They're Winning | Teen Ink

They're Winning

August 6, 2008
By Anonymous

Julie Johnson, mother of seven under ten year olds investigates how advertisers are fighting hard in the bloody battle over our children’s minds. As she reluctantly points out, they’re winning.
One o’clock. Feeding time at Chester zoo, but it’s not the animals who are making a fuss, it’s the seven hungry children who each insist on a different brand of highly marketed fast food. Three are drawn to the shiny golden arches of the worlds most recognisable of food chains, two insist that pizza hut would be the best option, despite the queues that stretch a mile in the baking heat and my youngest, at the tender age of four, is so bewildered by the brightly coloured marketing strategies employed by the most skilled of brainwashers that he can’t make up his mind. Each brand comes with its own message:
‘If you eat this food you’ll be popular;’
‘This product is fun and exiting;’
‘If you don’t buy our toy you’re missing out.’ Guilting him with loyalty and making him struggle to make a decision.
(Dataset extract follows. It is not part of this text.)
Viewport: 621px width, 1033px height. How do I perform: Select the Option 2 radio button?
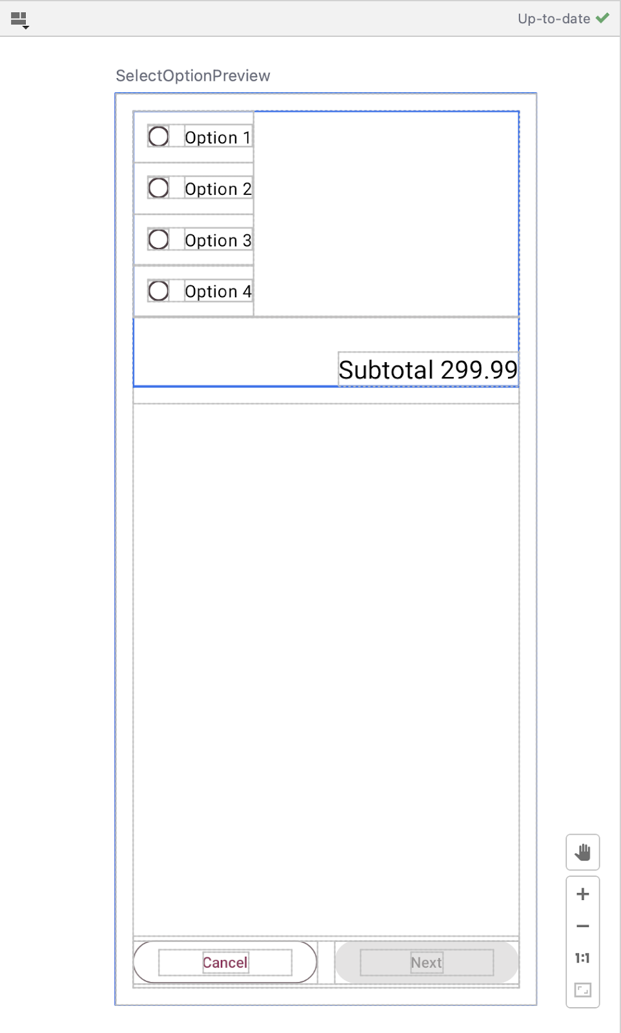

In the end, like most kids do, he goes with the majority vote and opts for a Mc Donald's happy meal, a popular choice.
This is not a rare occurrence in our household or any other, for the parents of T.V.-crazed kids, every day is made up of battles, as parents we are always trying to stay in control. Somehow, it seems, most kids have got the message that it is us verses them, and who’s to blame for that? Well, I believe that the answer lies in the thousands of exploitative adverts that our kids watch every day. You may never have sat down to watch ‘The Disney Channel’ with your children. I believe that many parents would feel shocked if they saw the sheer volume of adverts on in the space of an hour, each intended to make a fool of us, paint us as the kill joys or abolish us from their world completely. So that they don’t feel guilty when they come to us asking for the latest ‘Nintendo Wii’ and we, the fools, fork out thousands of pounds each year whilst struggling to maintain the respect that parents used to have for less.
In my opinion fast food advertising is the worst. Making our kids crave the unhealthy, fattening foods that will ultimately make them unhappy. Meanwhile, in the same adverts, the media also paints unrealistic images of how we all should look and live. The latest KFC advert shows an attractive, conventional looking family, enjoying a large variety bucket, perhaps they wouldn’t have that healthy glow if this was a regular occurrence in their fictional household. What’s more alarming than this, however, is the message that is put forward through the narrative in this advert. It seems to prove the point to children that it is better to be the same as others rather than to be yourself. The first scene depicts a girl around the age of ten with her new scooter, she opens the door to be horrified to see that everyone else is on roller skates. Why should her face drop when she sees that she is the only child with a scooter? Why is this the message that we paint to our youngsters?
Child expert Nina Simmons, has researched in depths the effects that this bombardment of adverts can have on children. After much research she has concluded that children exposed to over 50 adverts a day can develop materialistic and wasteful attitudes towards products, low concentration skills and find it difficult to maintain happiness as they ever-reach towards the airbrushed faces behind the screens. ‘What’s worse,’ she argues, ‘Is that the government realises the affects these adverts are having on children. By banning all scenes that display children putting themselves in danger they are admitting a) That adverts influence kids other than persuading them to buy the product, and b) The disregard for our children’s welfare that advertisers have when advertising their product. Parent’s are unknowingly putting their children in this ruthless world by the majority age of five!’ This is clearly an issue close to her heart, as she makes the hard hitting point that ‘anorexic teens have often expressed how advertising has influenced their views on body image.’
Sadly, we are not over dramatizing the issue. With the lives of parents becoming increasingly busy, children need a safe source of entertainment within their homes away from the pressures of advertising. Parenting is not the issue, like any reasonable parent I don’t want to queue for a small portion of cheap fast food that will make my kids hyper for the rest of the day. But through my efforts to avoid conflict, they win this battle. But though they don’t realize it, it’s not really a victory for them, it’s a victory for some man in a suite a million miles away from us, making money from my children’s susceptibility.

The author's comments:
This is an article I wrote for school demontrating a fictional parent's attitude towards the affects that adverts are having on her children. The characters are fictional but the issues are real.